Winter is well and truly here and we’re all looking for ways to keep the cold weather blues away. Why not invite your friends and family around for a barbecue? Pop on the grill, get the meat ready and make sure you have plenty of gluten free BBQ sauce handy!
History of the barbecue
Let’s start with the basics. The word barbecue is believed to come from the Spanish term ‘barbacoa’, which refers to a specific way of cooking meat. When Columbus, accompanied by Spanish explorers, landed in America in the late 15th century, he discovered Indigenous tribes (the Taino) roasting meat over a fire, using a framework built from sticks. The Indigenous word for this method of cooking was then adapted by the Spanish, French, Portegeuse, and English, amongst other European countries.
Barbecues, therefore, have a long and distinguished history in the United States. Many people would argue that barbecue is the national dish of the country. Roasting meat on sticks over a fire posed many advantages for people hundreds of years ago, as it enabled them to make the most of an entire animal, such as a pig or even an alligator.
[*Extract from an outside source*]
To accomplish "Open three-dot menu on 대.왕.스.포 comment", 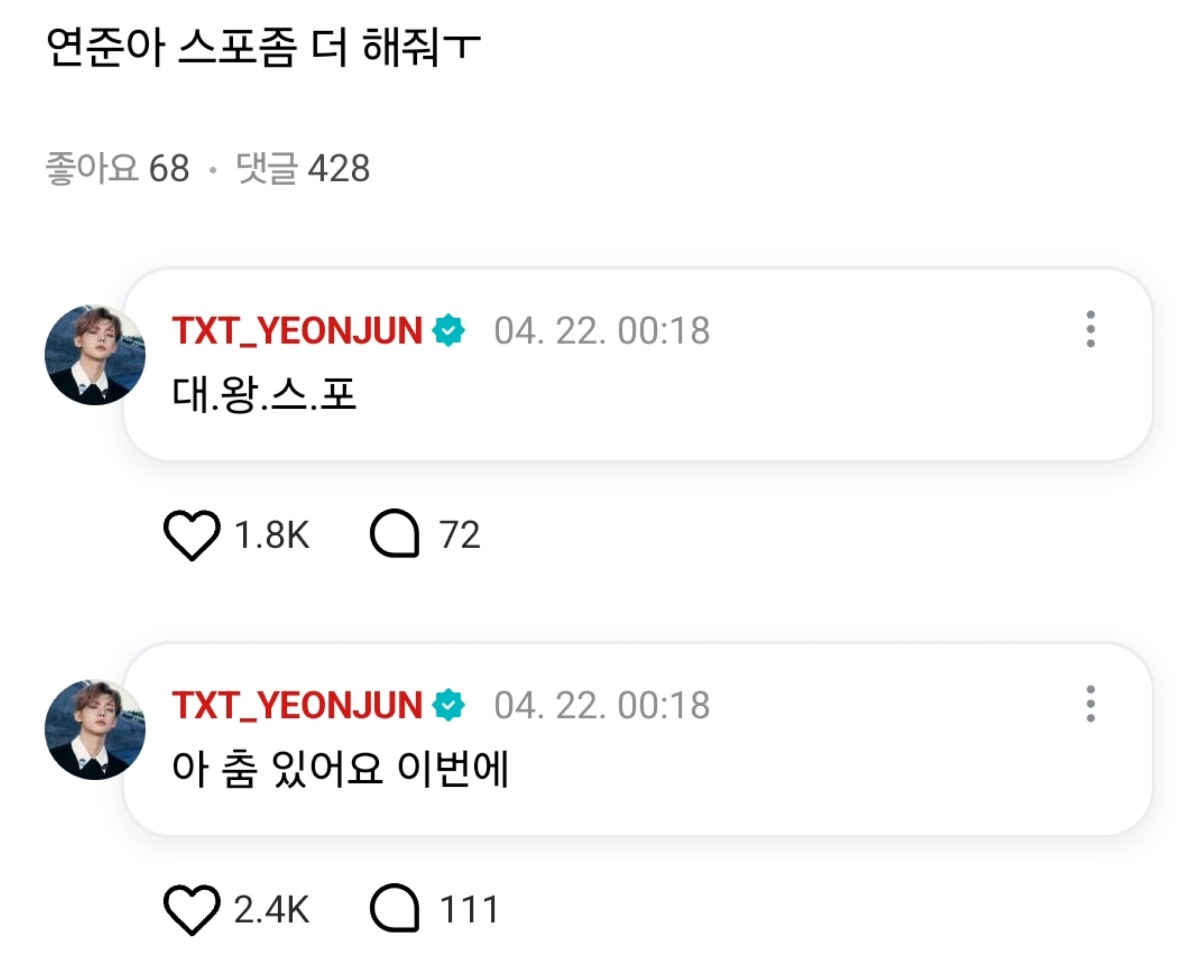I will click(x=1090, y=330).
Flash forward to the 1950s and the barbecue played another important role in American culture. By this time, the U.S was in the early stages of what was to be a long Cold War with the USSR. The barbecue was seen as a quintessentially American tradition, one that cemented familial roles and promoted the benefits of capitalism and home ownership.
Today, barbecues are enjoyed for the delicious smoky taste of the meat (and veggies) and the opportunity they provide for big groups of family and friends to catch up.
Guide to buying and cooking your barbecue ingredients
Barbecues have come a long way in the past five hundred years, particularly given the increasing number of people who are following a vegetarian diet.
However, the basic principles remain the same — get some good quality produce (be it red meat, white meat, fake meat, or vegetables) and throw it on the grill! Here are some top tips for buying barbecue ingredients:
The first step to putting together the perfect barbecue is understanding the different cuts of red meat that are available. ‘Prime cuts’ are those that feature very little connective tissue. They are tender and generally don’t take as long to cook as tougher cuts.
When purchasing meat, it’s a great idea to ask your butcher for cooking advice. They will be able to give you personalised tips on how long your cuts of meat need to be cooked for and at what temperature.
Whenever possible, try to purchase your meat from a local, organic butcher. You will not only be supporting local business, but you can be confident that you are purchasing quality produce.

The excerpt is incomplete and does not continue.